Taxer les flux de capitaux étrangers sur le marché de l’immobilier britannique pourrait s’avérer suicidaire pour la livre sterling

Nous savons à présent ce que la Banque d’Angleterre compte faire pour enrayer la hausse des prix constatée sur le marché de l’immobilier britannique, un marché dont le gouverneur Mark Carney a dit précédemment qu’il constituait le plus grand risque pour la stabilité financière et par conséquent l’expansion économique du pays (le FMI et la CE avaient émis une mise en garde analogue) : pas grand chose pour le moment. Même s’il peut observer d’un mauvais œil la hausse des prix de l’immobilier, Mark Carney s’est dit prêt à la « tolérer ».
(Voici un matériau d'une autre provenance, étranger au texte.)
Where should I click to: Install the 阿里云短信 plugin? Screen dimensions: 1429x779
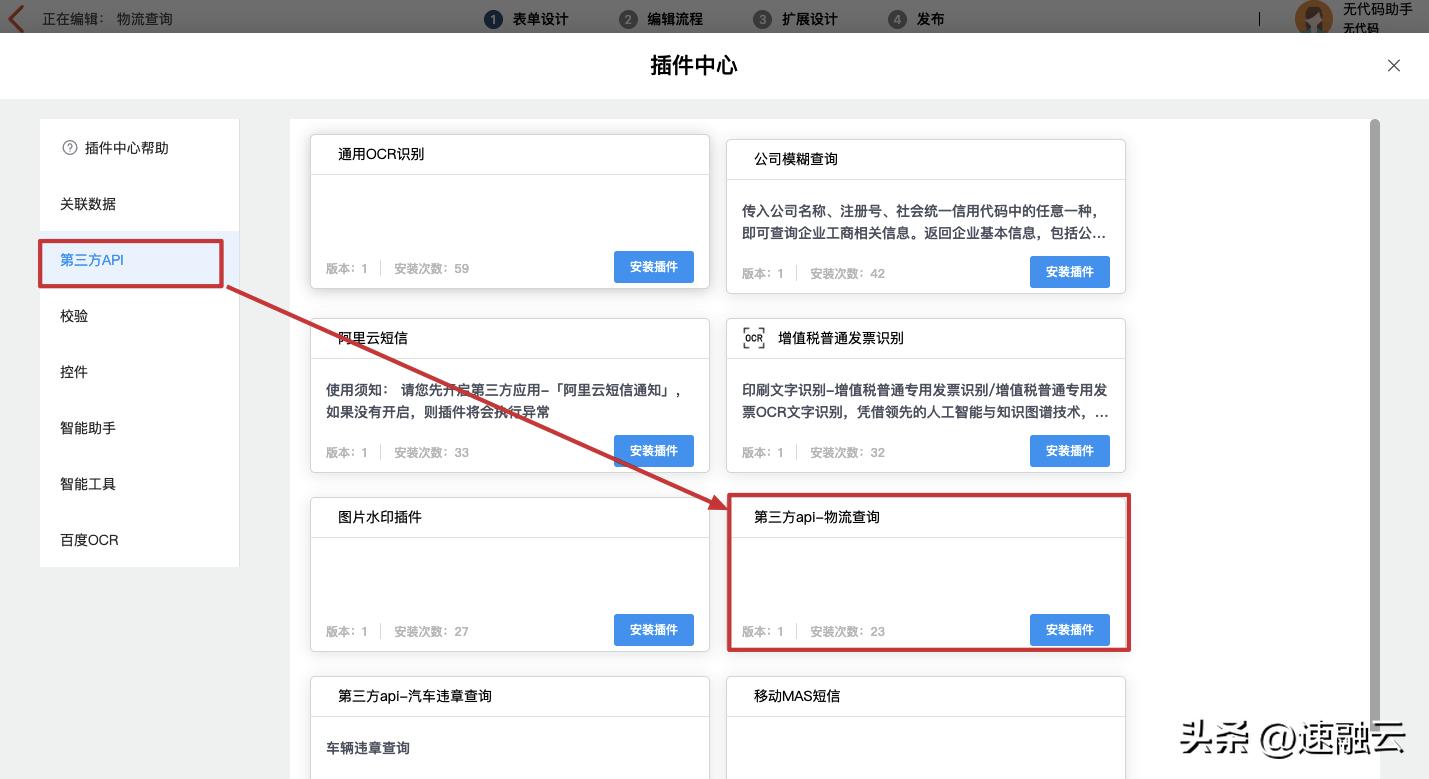point(653,450)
Avant de s’interroger sur ce qu’il convient de faire (et de ne pas faire) pour contenir la hausse du marché de l’immobilier britannique, il est utile de se demander si ce marché est dans une phase de « bulle ». La question n’est pas aussi insensée qu’on pourrait le penser : en valeur réelle (autrement dit après correction des effets de l’inflation), les prix de l’immobilier au Royaume-Uni n’ont progressé que de 1,2 % par an de 1974 à la fin de l’année 2013, et de 2,2 % par an entre 1974 et la fin de l’année 2007. C’est au début des années 2000 que la situation s’est emballée, avec une croissance à deux chiffres des prix réels de l’immobilier durant quatre années consécutives entre 2001 et 2004. Si l’on exclut ces années, la croissance des prix réels de l’immobilier au Royaume-Uni a en fait été négative au cours des quatre dernières décennies*. Mais même en incluant la période 2001-04, si l’on tient compte du fait que la productivité britannique a progressé en moyenne de 1 % par an depuis le milieu des années 70 et que la croissance démographique a atteint 0,3 % par an en moyenne durant cette période, une légère croissance des prix réels de l’immobilier ne semble pas particulièrement inquiétante.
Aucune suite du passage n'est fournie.